第七話 営倉の夜-3
ふぅ……と二人はほぼ同時にため息をついて、座り込んだ。しかし、すぐに今野はだらしなく寝床に寝ころんだ。杉野も寝ころんではいないものの胡坐をかいて座っている。
本来、営倉に入った者は、就寝ラッパまで正座していなくてはならないのだが、姿勢を崩していても、黙認される場合が多々あった。今回もその御多分に漏れず、鬼軍曹は黙ってくれていた。
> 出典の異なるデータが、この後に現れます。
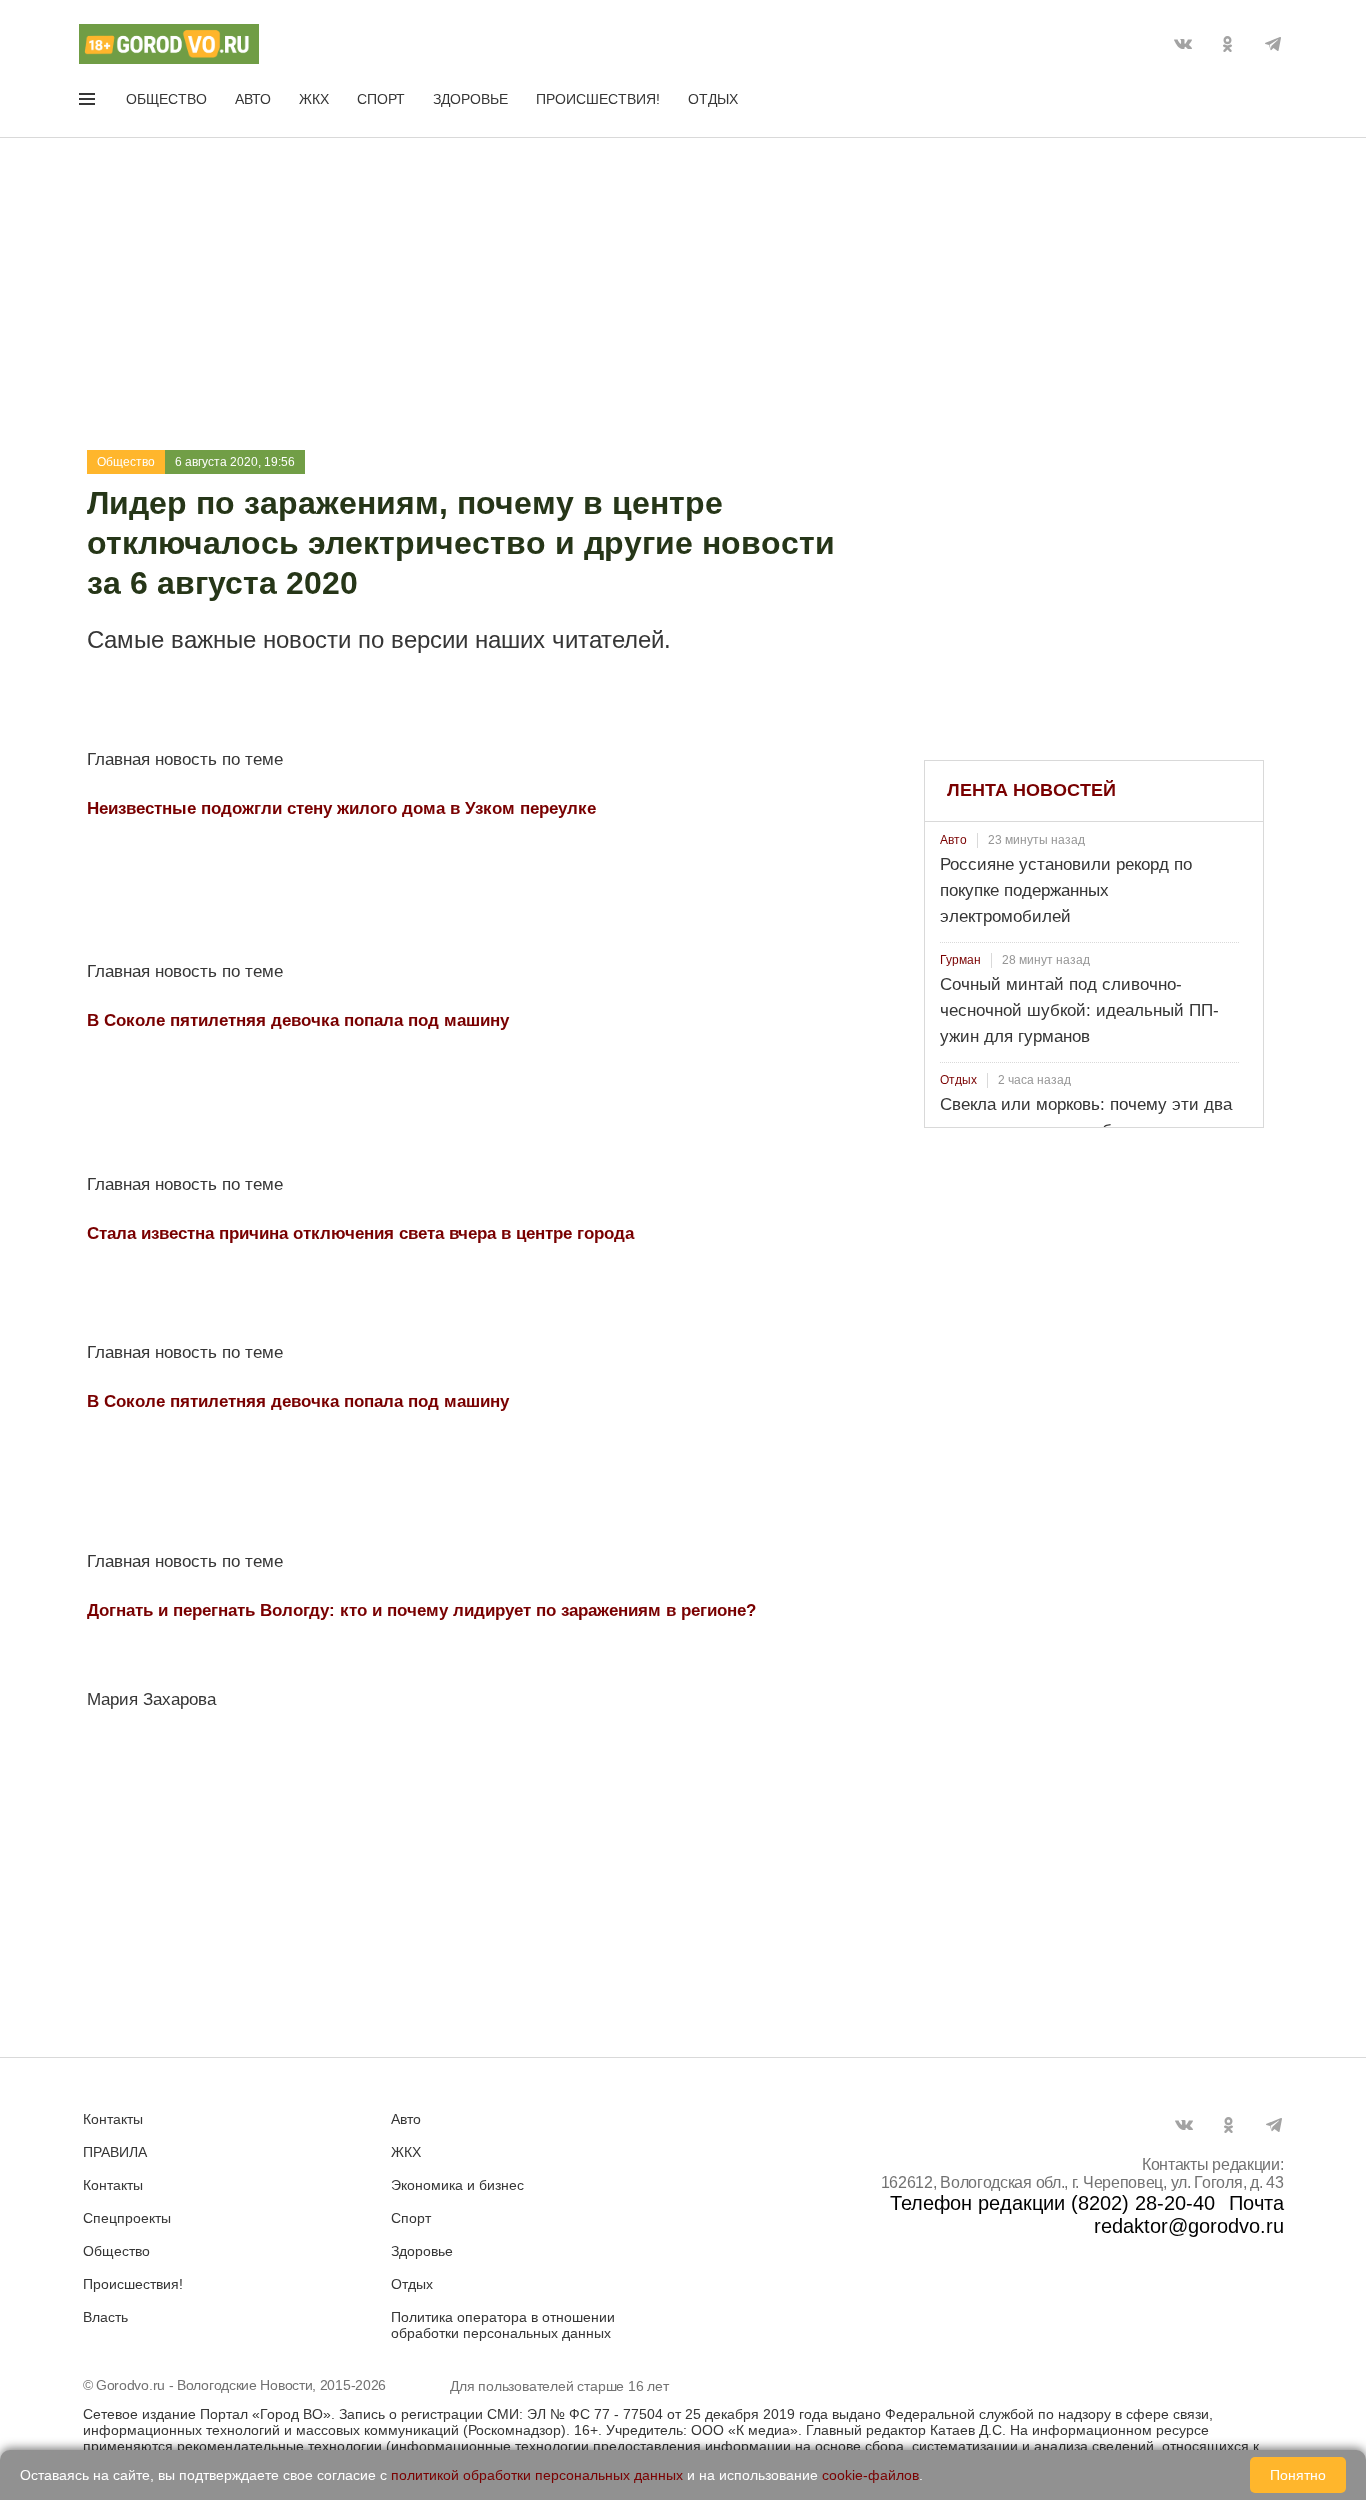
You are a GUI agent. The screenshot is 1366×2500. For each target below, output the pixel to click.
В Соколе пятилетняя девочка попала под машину (298, 1020)
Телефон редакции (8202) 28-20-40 (1052, 2203)
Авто (253, 99)
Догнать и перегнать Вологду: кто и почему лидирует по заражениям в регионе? (421, 1610)
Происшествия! (598, 99)
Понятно (1298, 2475)
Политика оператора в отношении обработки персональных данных (503, 2325)
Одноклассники (1228, 44)
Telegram (1273, 44)
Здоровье (470, 99)
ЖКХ (314, 99)
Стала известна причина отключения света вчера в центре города (360, 1233)
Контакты (113, 2119)
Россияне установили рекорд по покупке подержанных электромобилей (1066, 890)
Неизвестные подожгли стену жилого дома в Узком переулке (341, 808)
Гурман (960, 960)
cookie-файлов (870, 2475)
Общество (166, 99)
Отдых (713, 99)
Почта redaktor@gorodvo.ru (1189, 2214)
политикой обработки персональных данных (537, 2475)
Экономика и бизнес (457, 2185)
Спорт (381, 99)
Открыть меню (89, 103)
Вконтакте (1183, 44)
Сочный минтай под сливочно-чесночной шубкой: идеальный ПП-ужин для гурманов (1079, 1010)
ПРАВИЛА (115, 2152)
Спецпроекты (127, 2218)
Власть (105, 2317)
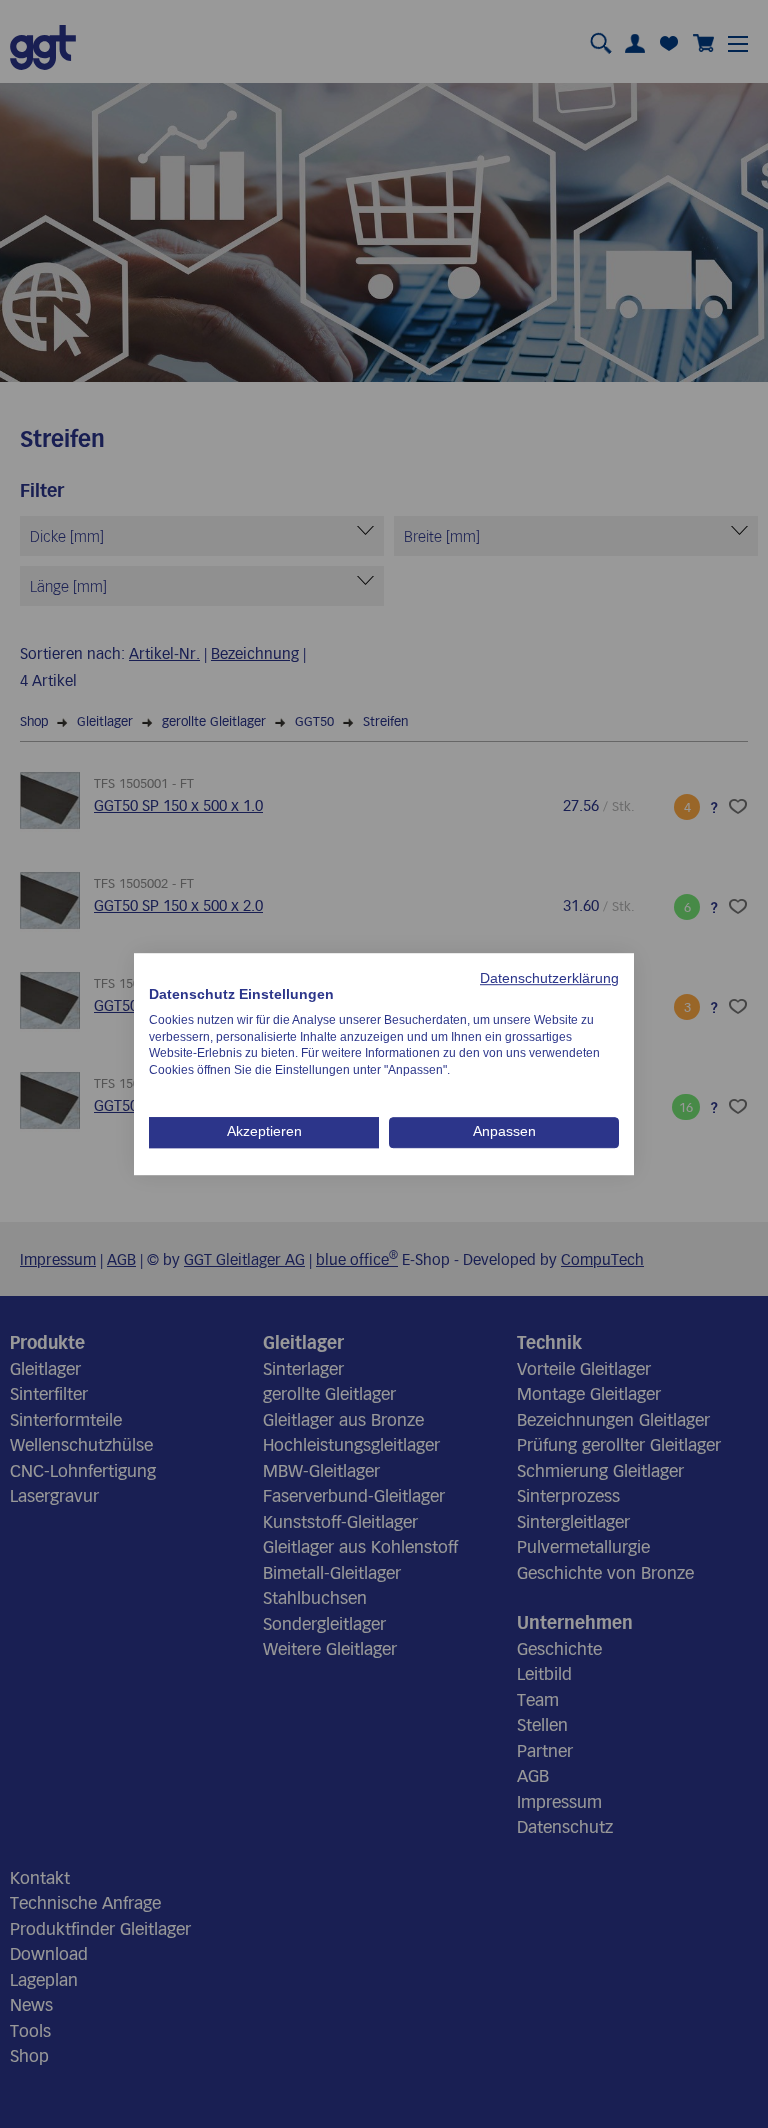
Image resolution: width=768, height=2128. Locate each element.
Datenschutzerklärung (549, 978)
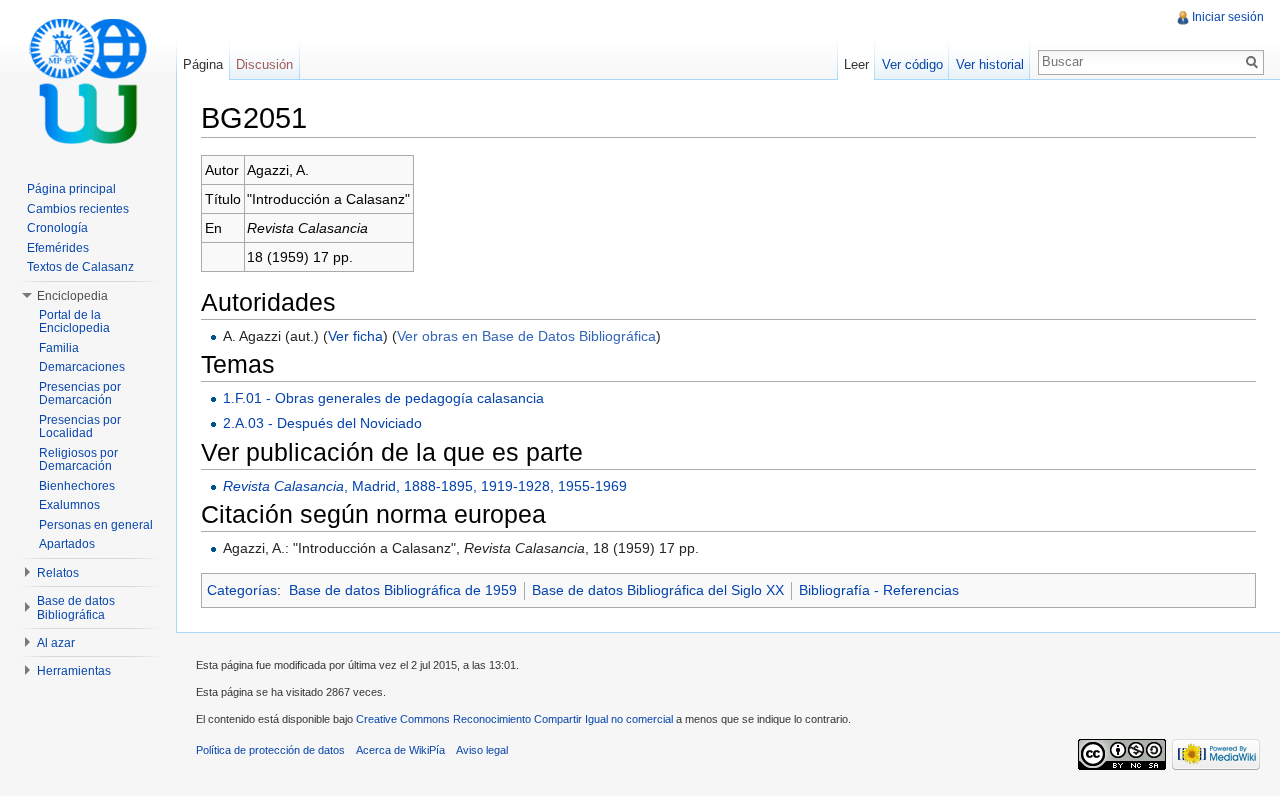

「あの鬼軍曹の”びんた”も効いたが、憲兵少尉のは二度とごめんだ」
杉野は憲兵少尉からの制裁を思い出して身震いした。
「ふっ……俺は前原のアレは今日ので三度目だぜ」
自慢するなよ……と、心の中で杉野は今野に向けて毒づく。
「前原憲兵少尉って言ってな、強烈な”びんた”で有名なんだよ。たしかキスカ帰りだったはずだぜ」
キスカ帰りとは、アリューシャン列島のキスカ島守備隊の事で、昨年七月に撤退作戦が実施され、守備隊全員が欠けることなく撤退に成功したことから「奇跡の作戦」として大きなニュースとなった。
「けっ。一生歩兵やってりゃいいのに憲兵なんぞに志願しやがって、迷惑極まりないぜ」
今野は忌々しそうに毒づいた。しかし、すぐに自らの言葉を返し、肩をすくめて言った。
「まぁ……あれはあれでいい憲兵殿なんだがな」
「どっちなんだよ」
「いや、ほら。キスカでの生活を知ってるからさ、俺ら島の守備隊は少し多めに見てくれてんだよ。ほら、お前も入浴を許可してもらっただろ。普通ならそんなことさせてはくれないぜ」
確かにそうだ。本土や中国の憲兵はいつも威張り腐って嫌な奴ばかりだった。それに比して、前原憲兵少尉は眼光こそどぎついものの、嫌な雰囲気を一切感じなかった。
ここの島の憲兵隊はどうやら当たりのようだ。
「あ、そうだ。貴様、弁明するとき、俺の事”今野上等兵”などと言ったな」
「あぁ、すまん。昇進してたんだな」
「当たり前だぜ。死ぬまで上等兵や兵長みたいな湿気た階級じゃ、やる気が起きねぇよ」
今野は襟に縫いつけてある、伍長の階級章を見せつけながら言った。
いやいや、どの階級でも真面目にやれよ。と、思ったのは杉野だけではないはずだ。